» Requirement: Reproduce the following items verbatim, from the line containing "Given: Select the Home location" up to and including the line containing "Action: [x=281, y=936]".

####

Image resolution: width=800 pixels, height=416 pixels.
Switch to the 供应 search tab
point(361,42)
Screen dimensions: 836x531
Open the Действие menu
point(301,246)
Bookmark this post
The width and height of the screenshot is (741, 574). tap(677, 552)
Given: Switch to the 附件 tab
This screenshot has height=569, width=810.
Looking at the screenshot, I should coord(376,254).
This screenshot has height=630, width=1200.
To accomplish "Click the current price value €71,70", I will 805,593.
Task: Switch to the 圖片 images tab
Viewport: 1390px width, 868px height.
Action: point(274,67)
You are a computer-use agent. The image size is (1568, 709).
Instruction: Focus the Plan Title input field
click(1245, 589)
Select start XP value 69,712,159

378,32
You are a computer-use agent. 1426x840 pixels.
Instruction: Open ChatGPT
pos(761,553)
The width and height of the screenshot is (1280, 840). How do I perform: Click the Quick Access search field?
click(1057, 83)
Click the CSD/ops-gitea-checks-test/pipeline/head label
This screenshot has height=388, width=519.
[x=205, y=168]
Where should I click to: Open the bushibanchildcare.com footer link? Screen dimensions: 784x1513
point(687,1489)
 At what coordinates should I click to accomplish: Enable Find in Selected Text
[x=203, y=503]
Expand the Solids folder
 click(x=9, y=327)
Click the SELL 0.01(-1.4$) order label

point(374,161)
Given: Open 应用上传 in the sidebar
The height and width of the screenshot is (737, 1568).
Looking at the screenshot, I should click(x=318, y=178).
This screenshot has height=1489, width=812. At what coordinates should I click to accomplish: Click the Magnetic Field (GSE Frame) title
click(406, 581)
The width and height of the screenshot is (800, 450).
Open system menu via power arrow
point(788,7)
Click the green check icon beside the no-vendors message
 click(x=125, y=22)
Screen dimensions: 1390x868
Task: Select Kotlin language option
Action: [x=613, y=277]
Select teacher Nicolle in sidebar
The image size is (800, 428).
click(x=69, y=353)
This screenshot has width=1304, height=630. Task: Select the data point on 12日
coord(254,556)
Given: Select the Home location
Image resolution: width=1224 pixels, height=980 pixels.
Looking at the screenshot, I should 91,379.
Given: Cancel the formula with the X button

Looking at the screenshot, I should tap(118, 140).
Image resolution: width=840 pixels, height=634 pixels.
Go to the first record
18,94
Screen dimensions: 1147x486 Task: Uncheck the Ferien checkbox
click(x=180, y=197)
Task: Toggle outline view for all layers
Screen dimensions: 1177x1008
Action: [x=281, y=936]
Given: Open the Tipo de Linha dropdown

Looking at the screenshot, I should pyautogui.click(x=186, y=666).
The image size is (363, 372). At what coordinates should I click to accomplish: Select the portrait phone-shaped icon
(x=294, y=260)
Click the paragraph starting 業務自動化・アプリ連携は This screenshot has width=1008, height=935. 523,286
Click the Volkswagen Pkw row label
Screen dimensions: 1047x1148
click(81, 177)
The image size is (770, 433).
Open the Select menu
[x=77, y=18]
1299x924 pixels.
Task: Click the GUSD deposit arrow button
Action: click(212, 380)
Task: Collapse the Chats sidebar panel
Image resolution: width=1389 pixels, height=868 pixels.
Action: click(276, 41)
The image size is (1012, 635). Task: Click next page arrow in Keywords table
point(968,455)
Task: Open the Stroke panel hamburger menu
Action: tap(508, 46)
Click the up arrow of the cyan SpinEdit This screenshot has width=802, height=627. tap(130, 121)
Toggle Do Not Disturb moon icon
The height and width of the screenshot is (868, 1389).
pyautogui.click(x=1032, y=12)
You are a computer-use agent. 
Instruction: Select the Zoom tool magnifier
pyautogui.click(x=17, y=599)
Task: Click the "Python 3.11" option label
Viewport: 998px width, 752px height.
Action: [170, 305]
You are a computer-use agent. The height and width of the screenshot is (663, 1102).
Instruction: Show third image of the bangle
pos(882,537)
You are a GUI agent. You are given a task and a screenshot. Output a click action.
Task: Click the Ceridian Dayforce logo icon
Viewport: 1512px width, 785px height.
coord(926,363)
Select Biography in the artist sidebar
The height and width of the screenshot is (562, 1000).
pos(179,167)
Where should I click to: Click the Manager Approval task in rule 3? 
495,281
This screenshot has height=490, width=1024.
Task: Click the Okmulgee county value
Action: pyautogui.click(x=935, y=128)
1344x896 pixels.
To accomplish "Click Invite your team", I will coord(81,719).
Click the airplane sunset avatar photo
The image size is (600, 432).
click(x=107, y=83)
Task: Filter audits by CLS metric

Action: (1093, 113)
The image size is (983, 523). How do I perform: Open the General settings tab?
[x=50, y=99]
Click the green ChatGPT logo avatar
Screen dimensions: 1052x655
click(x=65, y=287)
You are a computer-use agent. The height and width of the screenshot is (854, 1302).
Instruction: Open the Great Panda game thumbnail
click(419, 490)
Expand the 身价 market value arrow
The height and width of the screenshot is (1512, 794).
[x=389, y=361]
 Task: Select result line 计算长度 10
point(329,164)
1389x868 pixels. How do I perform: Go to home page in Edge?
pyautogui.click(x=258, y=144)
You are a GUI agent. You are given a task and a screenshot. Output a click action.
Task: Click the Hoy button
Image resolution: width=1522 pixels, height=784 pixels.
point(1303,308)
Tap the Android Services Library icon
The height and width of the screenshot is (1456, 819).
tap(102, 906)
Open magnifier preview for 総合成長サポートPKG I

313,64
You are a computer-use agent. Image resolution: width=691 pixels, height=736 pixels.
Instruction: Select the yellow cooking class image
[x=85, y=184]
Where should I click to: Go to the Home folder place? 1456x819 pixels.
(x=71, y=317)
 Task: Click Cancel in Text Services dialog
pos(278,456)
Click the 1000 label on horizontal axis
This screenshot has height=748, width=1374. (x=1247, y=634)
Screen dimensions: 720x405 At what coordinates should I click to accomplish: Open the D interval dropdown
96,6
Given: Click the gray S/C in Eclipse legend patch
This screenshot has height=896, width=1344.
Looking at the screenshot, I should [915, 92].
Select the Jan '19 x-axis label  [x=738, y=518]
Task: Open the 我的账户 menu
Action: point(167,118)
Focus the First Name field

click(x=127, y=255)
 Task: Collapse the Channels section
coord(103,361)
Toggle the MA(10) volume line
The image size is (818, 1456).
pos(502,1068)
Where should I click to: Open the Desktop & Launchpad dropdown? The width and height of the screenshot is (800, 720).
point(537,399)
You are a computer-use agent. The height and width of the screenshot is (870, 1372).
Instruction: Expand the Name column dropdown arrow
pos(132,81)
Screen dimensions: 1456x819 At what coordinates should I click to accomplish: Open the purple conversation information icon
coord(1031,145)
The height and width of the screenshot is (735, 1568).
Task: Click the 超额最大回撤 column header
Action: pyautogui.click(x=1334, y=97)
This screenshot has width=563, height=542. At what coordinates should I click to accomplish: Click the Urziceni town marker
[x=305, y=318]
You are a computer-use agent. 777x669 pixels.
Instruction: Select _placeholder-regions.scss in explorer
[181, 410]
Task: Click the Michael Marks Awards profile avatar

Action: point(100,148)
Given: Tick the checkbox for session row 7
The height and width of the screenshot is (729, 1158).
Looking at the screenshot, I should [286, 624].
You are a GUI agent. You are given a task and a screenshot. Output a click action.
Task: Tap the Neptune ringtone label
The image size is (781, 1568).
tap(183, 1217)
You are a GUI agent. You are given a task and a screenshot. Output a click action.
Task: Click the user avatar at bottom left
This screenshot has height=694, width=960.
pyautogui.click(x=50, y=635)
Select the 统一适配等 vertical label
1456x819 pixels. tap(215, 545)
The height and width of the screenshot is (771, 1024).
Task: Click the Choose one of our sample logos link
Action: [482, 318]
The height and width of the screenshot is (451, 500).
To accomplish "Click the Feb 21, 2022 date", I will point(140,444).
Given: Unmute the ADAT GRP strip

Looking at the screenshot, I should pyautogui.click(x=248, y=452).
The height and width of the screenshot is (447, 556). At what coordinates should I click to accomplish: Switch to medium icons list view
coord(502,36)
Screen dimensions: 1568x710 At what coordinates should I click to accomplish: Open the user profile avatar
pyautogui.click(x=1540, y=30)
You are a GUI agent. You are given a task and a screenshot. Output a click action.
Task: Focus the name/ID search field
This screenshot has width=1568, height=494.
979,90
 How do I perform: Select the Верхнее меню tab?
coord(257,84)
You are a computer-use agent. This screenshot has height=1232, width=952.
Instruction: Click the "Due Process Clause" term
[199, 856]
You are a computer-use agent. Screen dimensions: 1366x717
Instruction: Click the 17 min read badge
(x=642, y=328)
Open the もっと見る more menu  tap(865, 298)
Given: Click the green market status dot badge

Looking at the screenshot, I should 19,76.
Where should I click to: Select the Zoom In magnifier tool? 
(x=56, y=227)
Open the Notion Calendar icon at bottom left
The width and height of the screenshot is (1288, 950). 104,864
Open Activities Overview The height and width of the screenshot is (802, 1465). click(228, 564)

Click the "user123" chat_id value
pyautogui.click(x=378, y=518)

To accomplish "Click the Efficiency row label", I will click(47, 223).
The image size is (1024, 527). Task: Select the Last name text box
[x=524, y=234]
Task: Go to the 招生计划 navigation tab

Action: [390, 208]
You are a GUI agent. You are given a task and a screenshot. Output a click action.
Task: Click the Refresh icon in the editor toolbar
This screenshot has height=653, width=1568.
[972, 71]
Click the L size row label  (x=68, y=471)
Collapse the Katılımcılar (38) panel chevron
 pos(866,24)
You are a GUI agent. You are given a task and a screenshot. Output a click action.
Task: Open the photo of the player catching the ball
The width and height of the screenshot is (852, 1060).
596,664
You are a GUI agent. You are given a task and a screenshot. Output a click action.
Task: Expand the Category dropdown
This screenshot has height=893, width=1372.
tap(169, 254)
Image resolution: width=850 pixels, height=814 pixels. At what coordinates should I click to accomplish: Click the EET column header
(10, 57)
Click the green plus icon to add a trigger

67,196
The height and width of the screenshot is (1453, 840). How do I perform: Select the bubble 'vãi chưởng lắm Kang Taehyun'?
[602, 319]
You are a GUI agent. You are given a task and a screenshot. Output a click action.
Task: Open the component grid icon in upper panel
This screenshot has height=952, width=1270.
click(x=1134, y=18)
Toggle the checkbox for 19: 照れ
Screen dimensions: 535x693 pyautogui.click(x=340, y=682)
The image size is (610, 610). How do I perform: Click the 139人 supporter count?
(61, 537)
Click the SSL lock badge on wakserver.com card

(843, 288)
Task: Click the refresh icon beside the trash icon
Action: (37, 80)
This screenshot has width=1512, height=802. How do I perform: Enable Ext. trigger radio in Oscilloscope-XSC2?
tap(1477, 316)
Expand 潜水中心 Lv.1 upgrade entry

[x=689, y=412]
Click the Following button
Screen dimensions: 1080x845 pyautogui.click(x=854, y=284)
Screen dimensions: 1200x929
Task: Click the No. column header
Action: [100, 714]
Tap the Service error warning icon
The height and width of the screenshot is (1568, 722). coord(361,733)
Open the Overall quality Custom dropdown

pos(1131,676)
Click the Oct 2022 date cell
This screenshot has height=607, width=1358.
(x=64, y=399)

####

» Task answer:
Given: Select the Home location
Image resolution: width=1224 pixels, height=980 pixels.
Looking at the screenshot, I should 91,379.
Given: Cancel the formula with the X button

Looking at the screenshot, I should tap(118, 140).
Image resolution: width=840 pixels, height=634 pixels.
Go to the first record
18,94
Screen dimensions: 1147x486 Task: Uncheck the Ferien checkbox
click(x=180, y=197)
Task: Toggle outline view for all layers
Screen dimensions: 1177x1008
Action: [x=281, y=936]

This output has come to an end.